- _Work order_:
What you output must be the exact lines from the first line of the data through the one holding "Screenshot is 1280x821.", with no pictures.

# # # # #

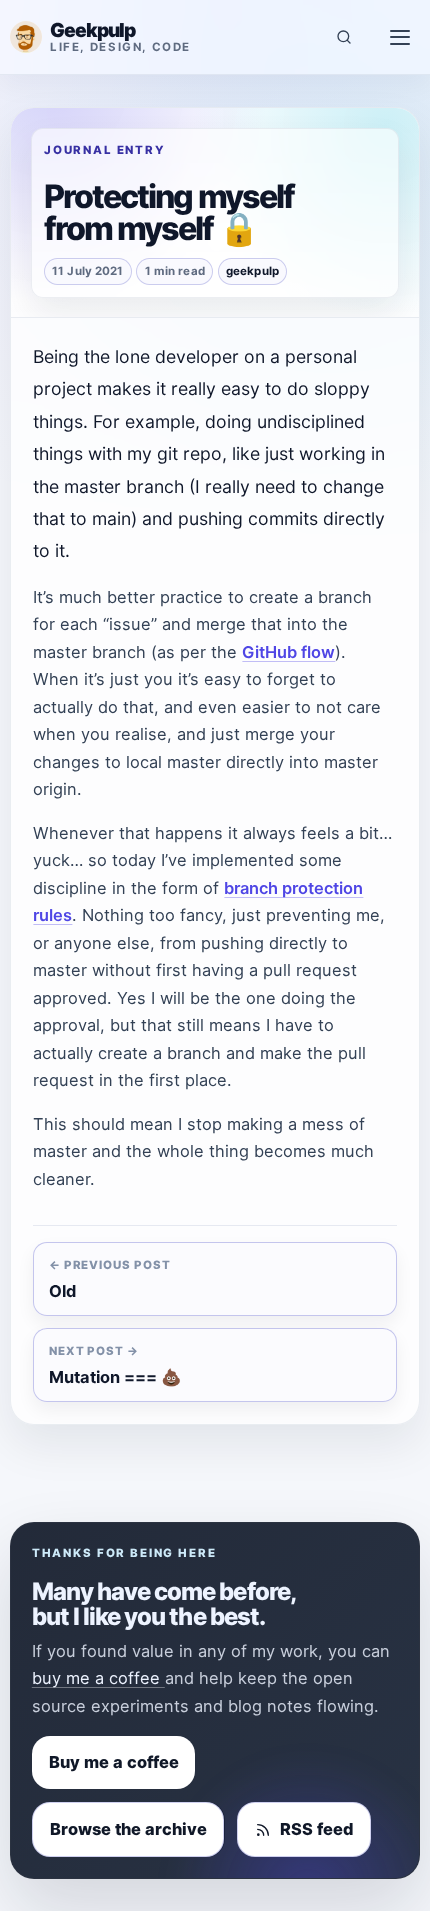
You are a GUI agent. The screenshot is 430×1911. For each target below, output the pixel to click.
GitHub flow (288, 652)
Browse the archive (128, 1829)
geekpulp (252, 271)
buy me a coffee (98, 1678)
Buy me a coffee (114, 1762)
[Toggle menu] (400, 37)
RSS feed (316, 1829)
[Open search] (344, 37)
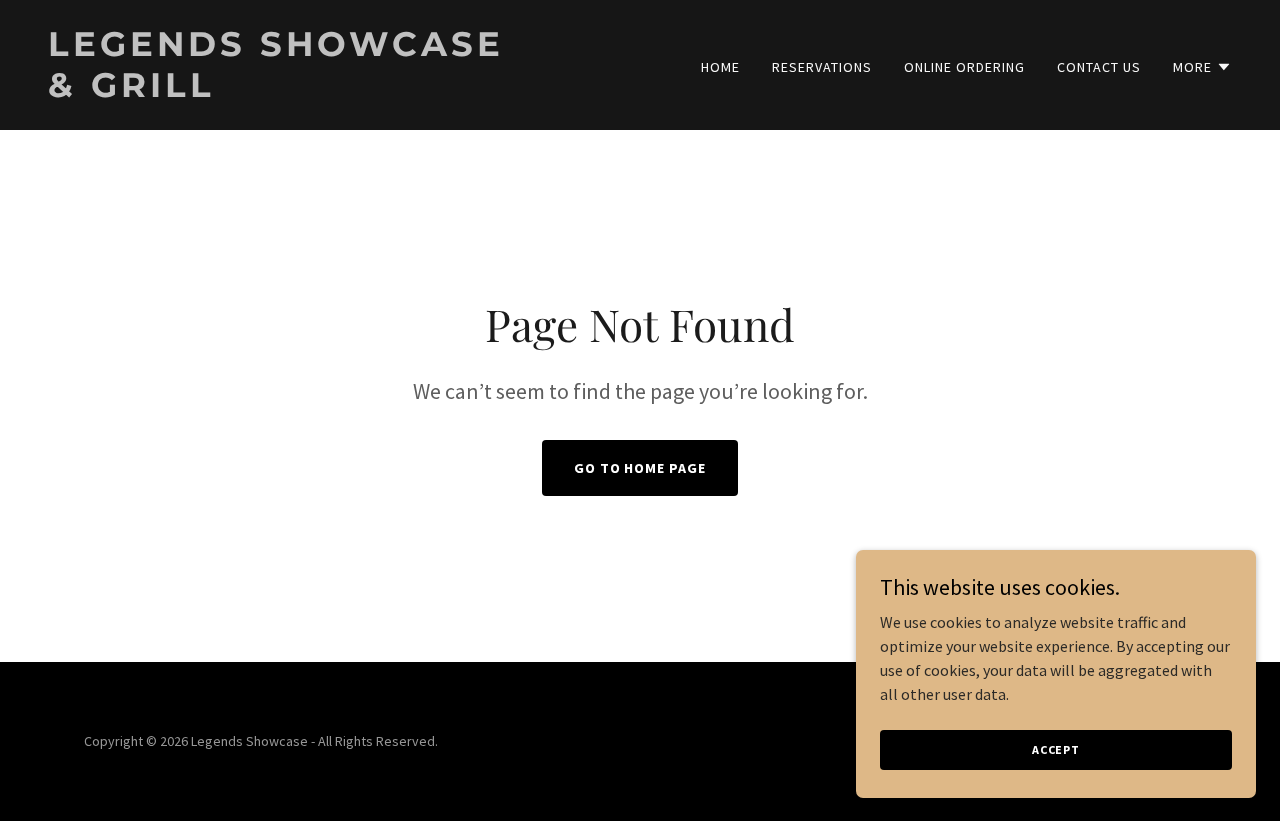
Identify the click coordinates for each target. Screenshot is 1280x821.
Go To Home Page (640, 468)
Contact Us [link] (1099, 67)
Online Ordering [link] (964, 67)
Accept (1056, 749)
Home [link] (720, 67)
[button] (1202, 67)
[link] (336, 91)
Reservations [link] (822, 67)
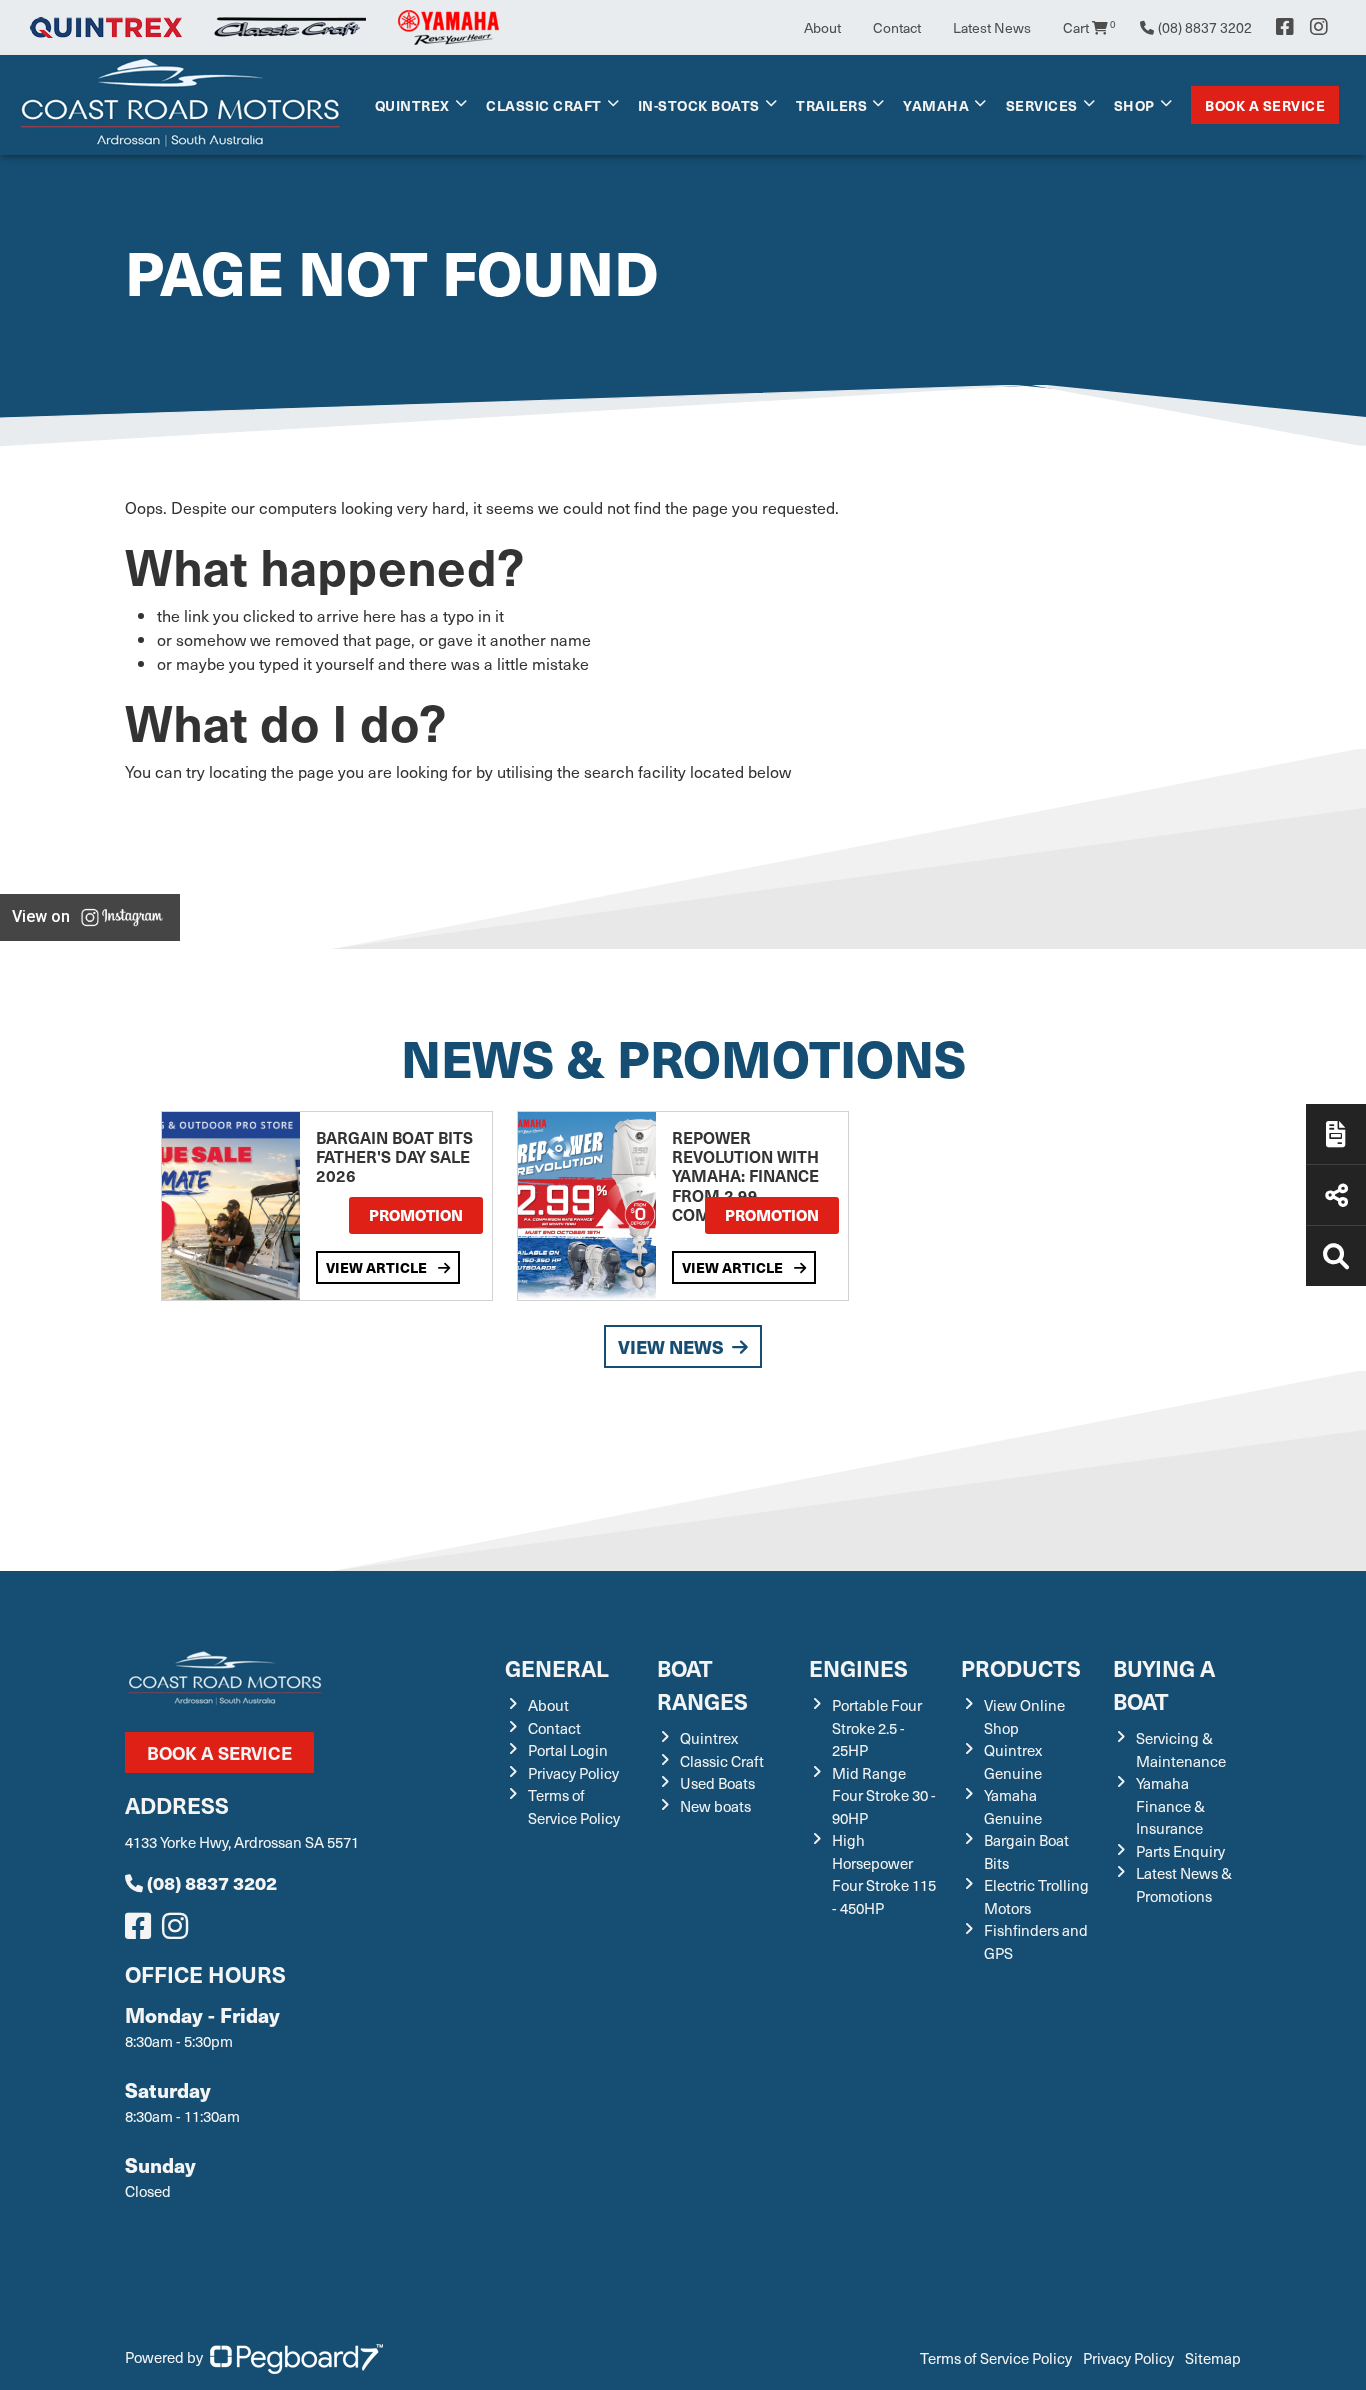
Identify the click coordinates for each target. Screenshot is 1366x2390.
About (822, 27)
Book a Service (1265, 105)
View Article (378, 1267)
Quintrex (412, 105)
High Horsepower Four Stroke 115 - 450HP (884, 1874)
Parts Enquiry (1180, 1851)
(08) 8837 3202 (212, 1882)
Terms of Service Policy (574, 1806)
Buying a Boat (1164, 1684)
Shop (1134, 105)
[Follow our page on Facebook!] (1285, 27)
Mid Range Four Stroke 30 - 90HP (884, 1795)
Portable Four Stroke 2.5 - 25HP (877, 1727)
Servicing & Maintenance (1181, 1749)
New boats (715, 1806)
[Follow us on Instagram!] (179, 1931)
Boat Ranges (702, 1684)
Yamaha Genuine (1013, 1806)
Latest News (992, 27)
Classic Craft (544, 105)
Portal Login (568, 1750)
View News (671, 1346)
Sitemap (1213, 2358)
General (557, 1667)
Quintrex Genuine (1013, 1761)
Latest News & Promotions (1184, 1884)
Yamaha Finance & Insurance (1170, 1805)
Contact (897, 27)
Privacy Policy (573, 1773)
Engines (858, 1667)
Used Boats (717, 1783)
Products (1021, 1667)
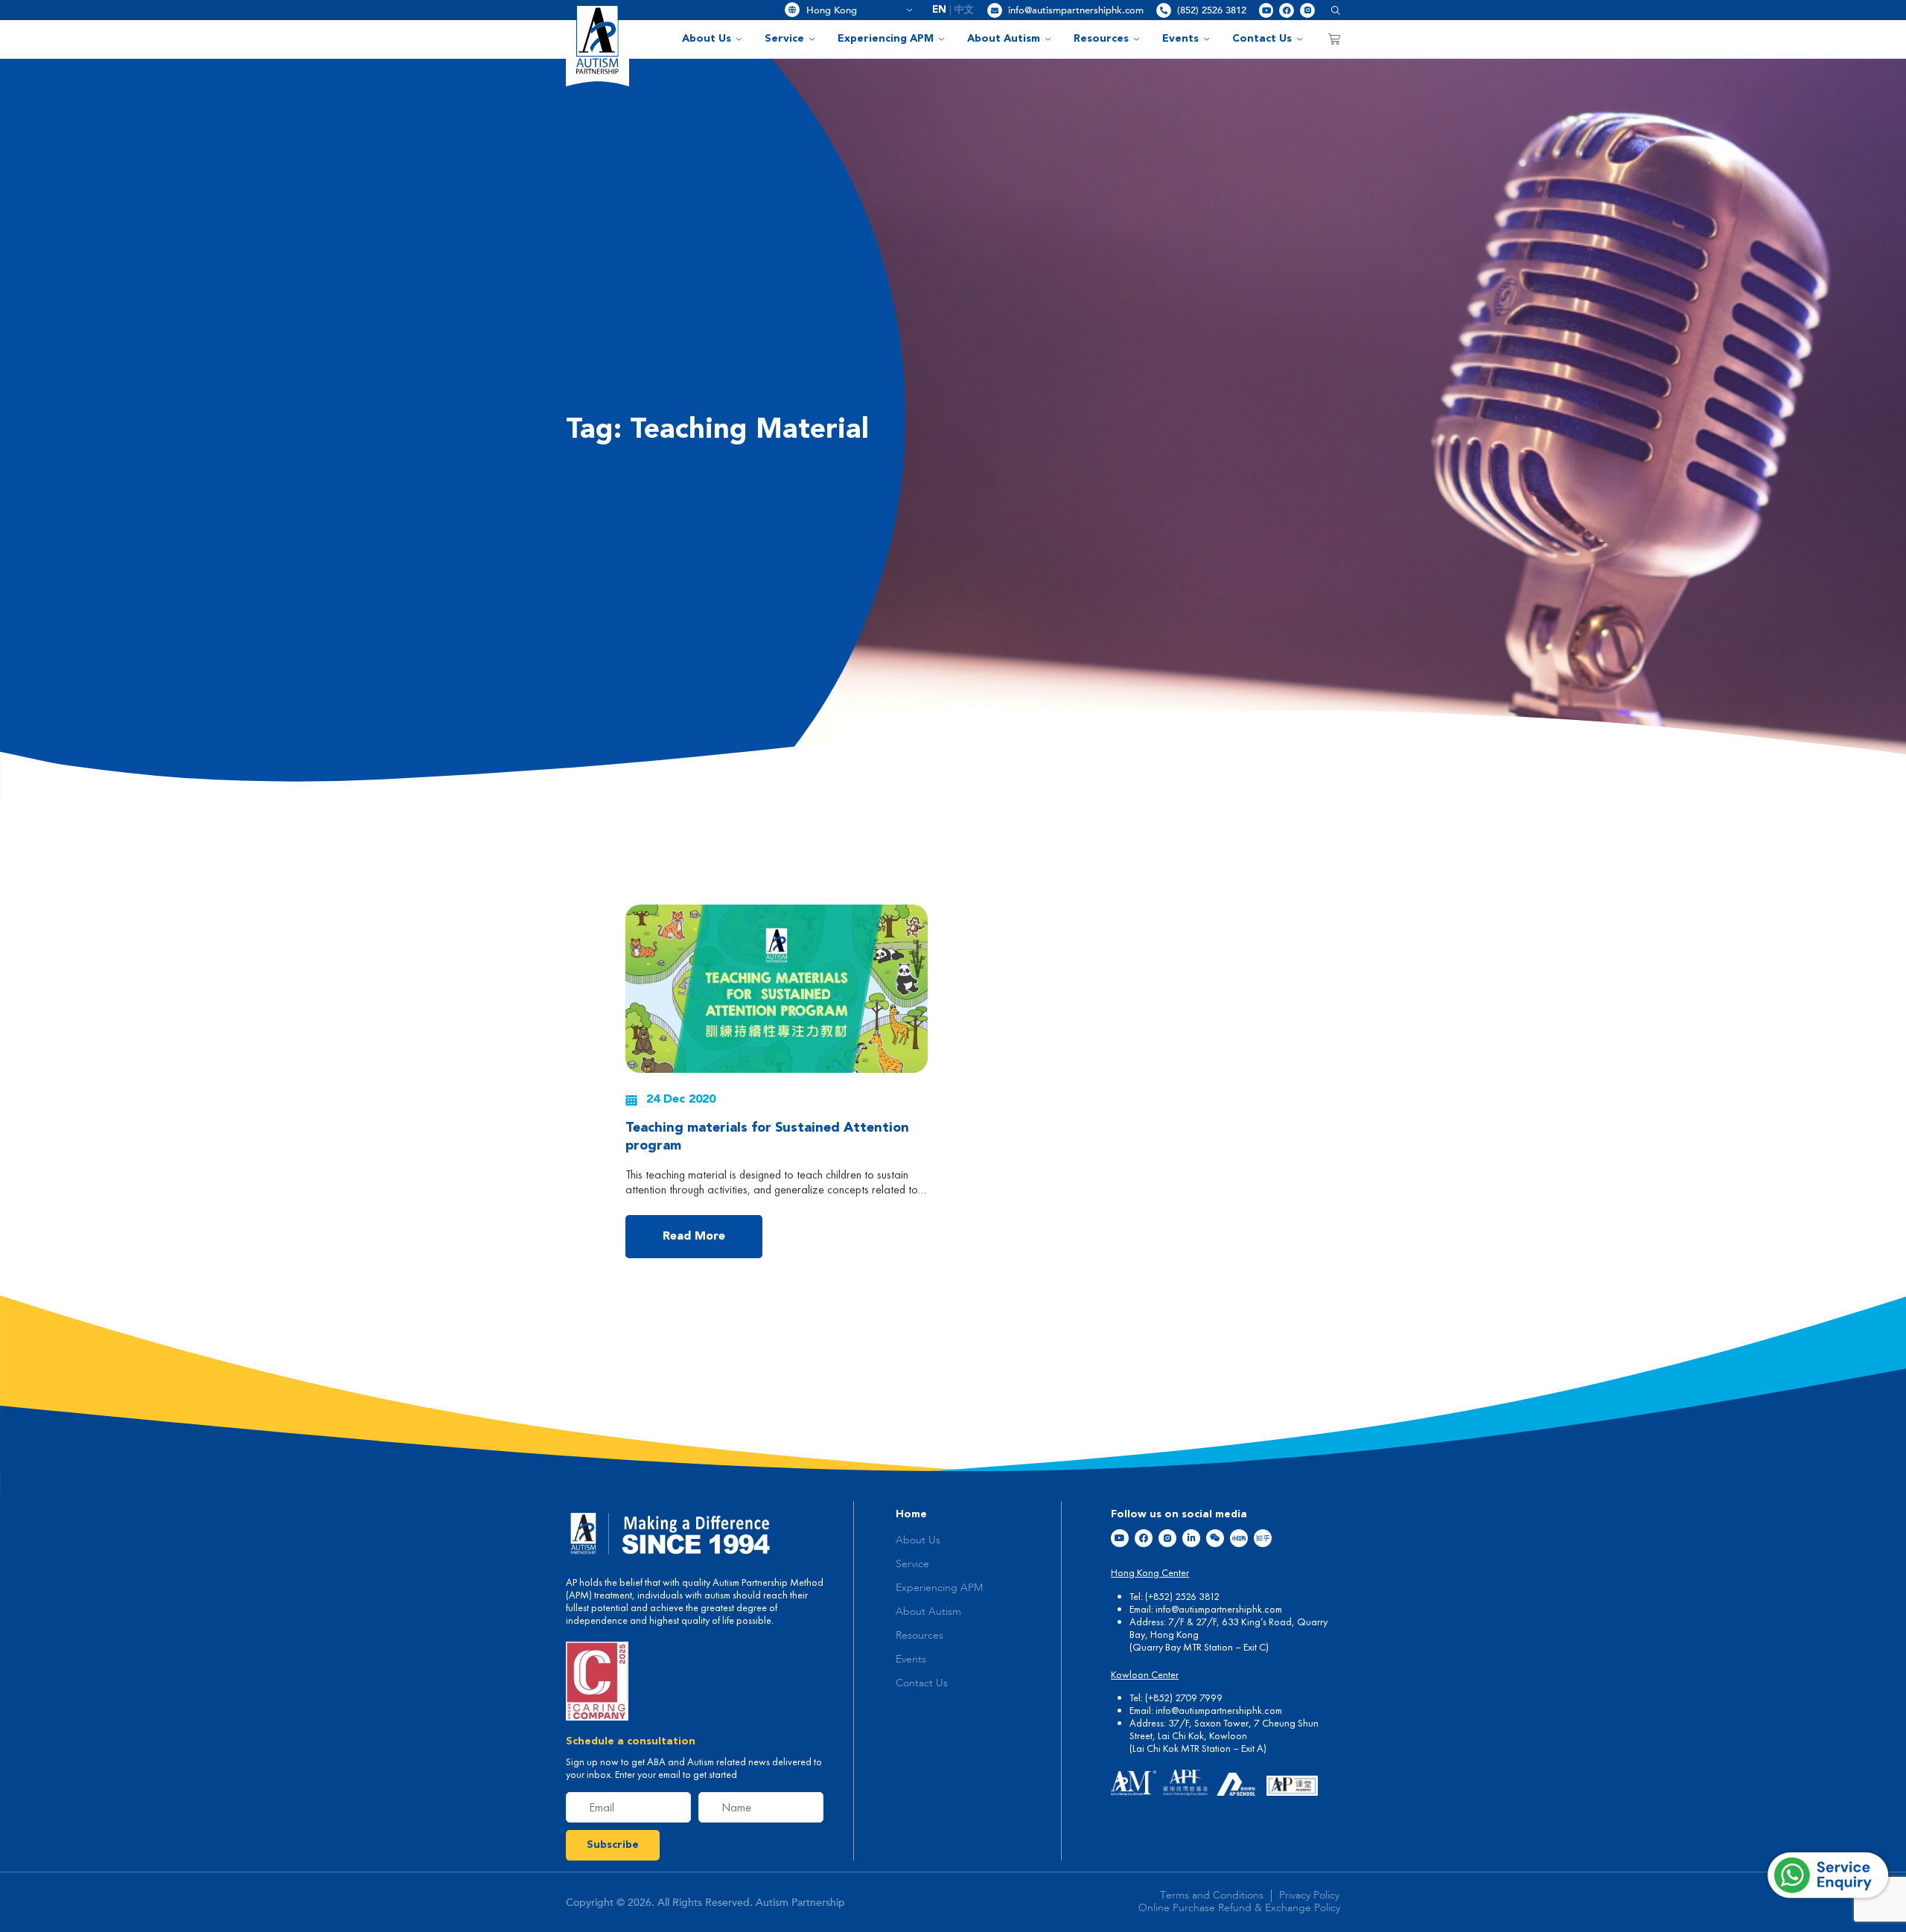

# # # # #

- _Exercise output_:
You are a GUI agent. The screenshot is 430×1911. For each target below, output the pixel to click.
GitHub flow (288, 652)
Browse the archive (128, 1829)
geekpulp (252, 271)
buy me a coffee (98, 1678)
Buy me a coffee (114, 1762)
[Toggle menu] (400, 37)
RSS feed (316, 1829)
[Open search] (344, 37)
Identify the click coordinates for each target. Screenshot is 1280x821.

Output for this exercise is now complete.